Shift every coordinate in the answers by -124, and rewrite all rows from the one containing "Task: Switch to 温度管理 panel" through the last row, requests included.

######

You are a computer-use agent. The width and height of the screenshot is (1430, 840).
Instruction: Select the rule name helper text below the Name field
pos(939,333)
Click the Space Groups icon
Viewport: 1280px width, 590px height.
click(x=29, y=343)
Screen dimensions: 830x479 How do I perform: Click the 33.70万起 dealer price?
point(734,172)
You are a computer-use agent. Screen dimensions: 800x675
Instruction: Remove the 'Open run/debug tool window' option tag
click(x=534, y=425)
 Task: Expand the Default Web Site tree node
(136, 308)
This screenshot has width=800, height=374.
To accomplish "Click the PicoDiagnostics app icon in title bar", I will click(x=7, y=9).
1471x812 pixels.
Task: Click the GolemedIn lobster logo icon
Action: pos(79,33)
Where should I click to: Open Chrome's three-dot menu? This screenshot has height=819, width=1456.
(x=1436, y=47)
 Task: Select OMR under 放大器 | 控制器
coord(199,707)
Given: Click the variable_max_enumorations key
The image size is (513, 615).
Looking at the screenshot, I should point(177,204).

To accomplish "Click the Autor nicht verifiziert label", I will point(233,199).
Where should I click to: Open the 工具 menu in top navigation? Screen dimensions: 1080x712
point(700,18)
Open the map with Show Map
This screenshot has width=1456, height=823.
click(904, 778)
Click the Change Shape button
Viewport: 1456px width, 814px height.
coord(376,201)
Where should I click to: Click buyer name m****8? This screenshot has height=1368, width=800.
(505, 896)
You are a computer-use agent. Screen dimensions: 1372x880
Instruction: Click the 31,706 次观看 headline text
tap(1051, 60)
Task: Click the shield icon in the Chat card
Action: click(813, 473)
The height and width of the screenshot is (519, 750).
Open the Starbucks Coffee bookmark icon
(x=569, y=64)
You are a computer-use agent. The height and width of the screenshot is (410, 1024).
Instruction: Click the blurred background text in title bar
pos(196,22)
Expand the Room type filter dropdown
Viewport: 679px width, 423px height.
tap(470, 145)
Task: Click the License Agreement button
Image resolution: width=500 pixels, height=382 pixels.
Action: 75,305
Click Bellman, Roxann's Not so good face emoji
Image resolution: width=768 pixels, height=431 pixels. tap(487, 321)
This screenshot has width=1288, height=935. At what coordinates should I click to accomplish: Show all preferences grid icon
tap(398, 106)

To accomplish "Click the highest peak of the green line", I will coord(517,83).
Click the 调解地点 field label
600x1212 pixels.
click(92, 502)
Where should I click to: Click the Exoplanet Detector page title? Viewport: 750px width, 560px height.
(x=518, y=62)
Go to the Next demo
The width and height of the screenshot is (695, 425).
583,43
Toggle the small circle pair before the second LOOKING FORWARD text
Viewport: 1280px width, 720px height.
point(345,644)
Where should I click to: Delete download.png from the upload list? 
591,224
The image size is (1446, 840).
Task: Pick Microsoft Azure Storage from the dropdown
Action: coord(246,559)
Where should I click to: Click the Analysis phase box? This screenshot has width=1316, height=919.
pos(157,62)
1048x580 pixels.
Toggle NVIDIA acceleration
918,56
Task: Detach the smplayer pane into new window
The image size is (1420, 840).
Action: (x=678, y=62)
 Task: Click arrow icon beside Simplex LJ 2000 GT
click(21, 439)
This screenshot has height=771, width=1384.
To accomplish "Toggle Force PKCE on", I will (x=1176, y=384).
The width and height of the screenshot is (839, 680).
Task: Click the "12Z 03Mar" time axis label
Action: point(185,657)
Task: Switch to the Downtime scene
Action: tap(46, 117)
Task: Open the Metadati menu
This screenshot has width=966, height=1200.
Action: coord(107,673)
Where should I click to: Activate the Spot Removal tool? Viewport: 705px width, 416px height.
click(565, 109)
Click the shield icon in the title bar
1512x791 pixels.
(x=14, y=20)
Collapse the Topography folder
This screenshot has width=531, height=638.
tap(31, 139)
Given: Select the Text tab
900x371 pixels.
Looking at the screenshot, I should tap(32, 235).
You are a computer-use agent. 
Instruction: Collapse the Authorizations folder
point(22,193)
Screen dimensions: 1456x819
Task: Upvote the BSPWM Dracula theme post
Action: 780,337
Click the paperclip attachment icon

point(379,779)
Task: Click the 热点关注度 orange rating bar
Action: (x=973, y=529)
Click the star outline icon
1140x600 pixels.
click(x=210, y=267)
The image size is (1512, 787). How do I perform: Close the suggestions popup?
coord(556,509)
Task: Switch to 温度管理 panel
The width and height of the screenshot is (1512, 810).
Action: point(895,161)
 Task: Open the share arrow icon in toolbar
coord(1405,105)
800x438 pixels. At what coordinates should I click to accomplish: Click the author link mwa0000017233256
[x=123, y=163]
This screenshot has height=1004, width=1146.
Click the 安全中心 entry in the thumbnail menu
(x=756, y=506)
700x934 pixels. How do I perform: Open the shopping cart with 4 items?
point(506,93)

######

» Solution for this task:
Task: Switch to 温度管理 panel
The width and height of the screenshot is (1512, 810).
Action: point(771,37)
 Task: Open the share arrow icon in toolbar
coord(1281,-19)
800x438 pixels. At what coordinates should I click to accomplish: Click the author link mwa0000017233256
[x=-1, y=39]
This screenshot has height=1004, width=1146.
Click the 安全中心 entry in the thumbnail menu
(x=632, y=382)
700x934 pixels. How do I perform: Open the shopping cart with 4 items?
point(382,-31)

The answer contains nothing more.